Inhibition of specific T-cell activation by monosaccharides is through their reactivity as aldehydes.

The effect of monosaccharides on the inductive interaction between antigen-presenting cells and T cells was investigated in a human system. Some monosaccharides, but not others, were found to inhibit antigen-specific T-cell activation. Responses to mitogen were unaffected. In order for inhibition to occur, a high concentration (approximately 50 mM) of monosaccharide was necessary. The role of monosaccharide aldehyde groups in inhibition was investigated using the alpha-methyl pyranoside and the alditol forms of inhibitory monosaccharides. Unlike the native monosaccharides, these molecular configurations possess the ring structure and the open chain structure respectively but do not contain aldehydes.
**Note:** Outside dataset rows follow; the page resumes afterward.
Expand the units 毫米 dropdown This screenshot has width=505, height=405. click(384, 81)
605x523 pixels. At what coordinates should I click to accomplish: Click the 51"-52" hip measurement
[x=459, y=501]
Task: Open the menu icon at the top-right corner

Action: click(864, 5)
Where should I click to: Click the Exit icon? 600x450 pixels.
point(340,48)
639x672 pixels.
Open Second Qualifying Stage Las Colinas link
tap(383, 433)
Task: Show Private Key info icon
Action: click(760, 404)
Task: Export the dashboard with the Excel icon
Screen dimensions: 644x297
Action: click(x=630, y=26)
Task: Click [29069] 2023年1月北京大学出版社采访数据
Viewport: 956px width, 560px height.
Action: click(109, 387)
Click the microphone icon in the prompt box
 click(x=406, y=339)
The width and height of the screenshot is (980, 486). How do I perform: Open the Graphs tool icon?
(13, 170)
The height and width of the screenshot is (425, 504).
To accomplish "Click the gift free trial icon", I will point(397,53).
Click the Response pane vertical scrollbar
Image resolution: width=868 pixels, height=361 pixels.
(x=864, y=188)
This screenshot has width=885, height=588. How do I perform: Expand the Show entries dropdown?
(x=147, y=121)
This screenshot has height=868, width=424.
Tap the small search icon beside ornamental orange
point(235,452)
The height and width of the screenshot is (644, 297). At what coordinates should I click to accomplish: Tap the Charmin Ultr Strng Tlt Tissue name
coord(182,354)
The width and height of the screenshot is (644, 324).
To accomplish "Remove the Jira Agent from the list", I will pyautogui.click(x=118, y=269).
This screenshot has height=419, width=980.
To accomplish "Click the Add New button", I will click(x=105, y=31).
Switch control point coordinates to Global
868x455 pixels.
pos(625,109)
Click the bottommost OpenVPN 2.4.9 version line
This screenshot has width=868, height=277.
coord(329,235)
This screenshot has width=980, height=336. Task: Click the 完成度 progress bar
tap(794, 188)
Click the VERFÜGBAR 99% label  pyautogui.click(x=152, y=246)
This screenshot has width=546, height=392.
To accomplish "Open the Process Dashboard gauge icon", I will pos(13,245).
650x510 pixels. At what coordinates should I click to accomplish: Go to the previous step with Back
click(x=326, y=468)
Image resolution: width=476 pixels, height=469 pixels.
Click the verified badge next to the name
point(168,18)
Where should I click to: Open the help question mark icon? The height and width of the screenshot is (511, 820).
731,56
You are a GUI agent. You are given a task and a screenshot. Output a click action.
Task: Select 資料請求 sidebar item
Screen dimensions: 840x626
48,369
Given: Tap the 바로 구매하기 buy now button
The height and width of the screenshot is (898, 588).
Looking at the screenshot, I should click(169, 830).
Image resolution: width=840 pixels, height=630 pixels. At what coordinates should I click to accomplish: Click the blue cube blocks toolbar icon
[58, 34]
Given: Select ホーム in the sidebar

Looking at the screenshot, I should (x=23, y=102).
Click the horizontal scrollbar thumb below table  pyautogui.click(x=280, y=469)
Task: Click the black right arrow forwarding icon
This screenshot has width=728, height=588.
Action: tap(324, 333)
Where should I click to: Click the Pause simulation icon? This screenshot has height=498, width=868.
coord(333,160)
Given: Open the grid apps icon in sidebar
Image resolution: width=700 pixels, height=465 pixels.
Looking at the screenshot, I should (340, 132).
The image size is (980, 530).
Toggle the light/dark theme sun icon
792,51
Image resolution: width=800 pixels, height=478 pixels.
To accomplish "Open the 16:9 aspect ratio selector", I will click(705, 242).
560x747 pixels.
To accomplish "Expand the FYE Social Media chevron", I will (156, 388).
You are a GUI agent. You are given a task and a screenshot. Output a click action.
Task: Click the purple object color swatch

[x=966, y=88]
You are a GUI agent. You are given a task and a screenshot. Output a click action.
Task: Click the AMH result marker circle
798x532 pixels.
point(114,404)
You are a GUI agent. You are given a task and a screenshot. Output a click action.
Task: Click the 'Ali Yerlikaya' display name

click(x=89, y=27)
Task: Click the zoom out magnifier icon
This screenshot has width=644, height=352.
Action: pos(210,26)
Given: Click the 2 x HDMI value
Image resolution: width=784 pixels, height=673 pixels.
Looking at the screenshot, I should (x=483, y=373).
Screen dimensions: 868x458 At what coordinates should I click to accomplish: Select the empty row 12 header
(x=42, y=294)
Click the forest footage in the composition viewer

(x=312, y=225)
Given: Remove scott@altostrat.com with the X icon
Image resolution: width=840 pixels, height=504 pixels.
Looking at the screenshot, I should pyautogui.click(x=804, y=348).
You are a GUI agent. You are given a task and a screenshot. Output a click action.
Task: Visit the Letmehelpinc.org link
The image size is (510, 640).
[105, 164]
Together they represent all the molecular characteristics of both forms of the monosaccharide except the possession of aldehyde groups. These two molecular species produced no significant inhibition. Modified forms of the sugar moiety of ribofuranosidoadenine (adenosine) were also tested. The periodate oxidized form of the molecule in which the ribose bears two aldehyde groups, was a potent inhibitor of antigen-induced T-cell activation whereas periodate-oxidized, borohydride-reduced ribofuranosidoadenine, in which the ribose aldehydes are converted to alcohols, produced no inhibition. The former was shown to form Schiff bases with ligands on peripheral blood mononuclear cells (PBMC) as predicted whereas the latter did not. Periodate oxidized dextran, but not native dextran, was also inhibitory. Together these data show that inhibition of T-cell activation by sugars requires reactive aldehydes and this is consistent with the Schiff base model of specific antigen-presenting cell (APC)-T cell inductive interaction in which exogenous aldehydes and other carbonyl donors prevent the necessary formation of Schiff bases between cellular ligands.